19 of 332 comments (clear)

  1. Petard, meet hoist. by Jaysyn · · Score: 5, Insightful

    That is awesome.

    --
    There is a war going on for your mind.
    1. Re:Petard, meet hoist. by FredFredrickson · · Score: 5, Insightful

      In the state that I live (NH), obscene is defined by anything that most likely would cause "affront or alarm." This, of course, leaves a lot for interpretation. My new hair cut could be considered obscene.

      The question is simple: why are natural things like nudity, sex, and sexual intercourse considered obscene to begin with? Is it neccessary for society to function? Is it important to have a line drawn somewhere, for fear that if the line gets pushed, even more extreme things may become the norm? (Killing babies, public self mutiliation, goatse)?

      I, of course, don't support public obscenities and indecencies- it's just plainly wrong to do some things in public. But then I try to think why it is, and can't seem to find a good answer.
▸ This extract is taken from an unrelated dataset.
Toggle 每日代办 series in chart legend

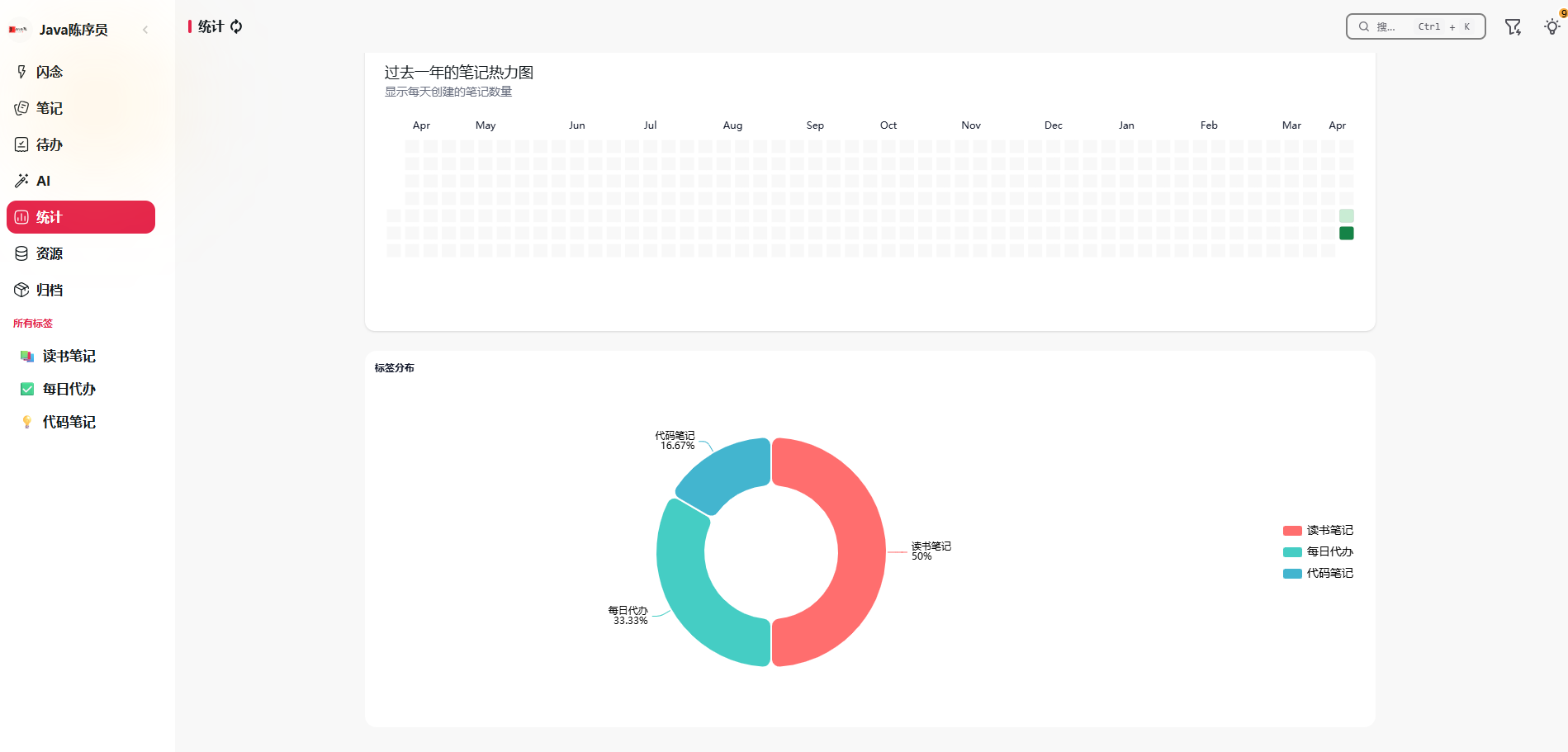point(1318,552)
Is it because that's how I was brought up, and that's how I learned it should be?

      There are a lot of things that I learned as I grew up that don't actually make sense. Is it possible that some things are just the way we've always done it, and that's why it shouldn't change? My parents spoon fed me loads of crap, how am I supposed to seperate the truth (shouldn't run around naked in public) from all the lies (go to church or you'll go to hell)?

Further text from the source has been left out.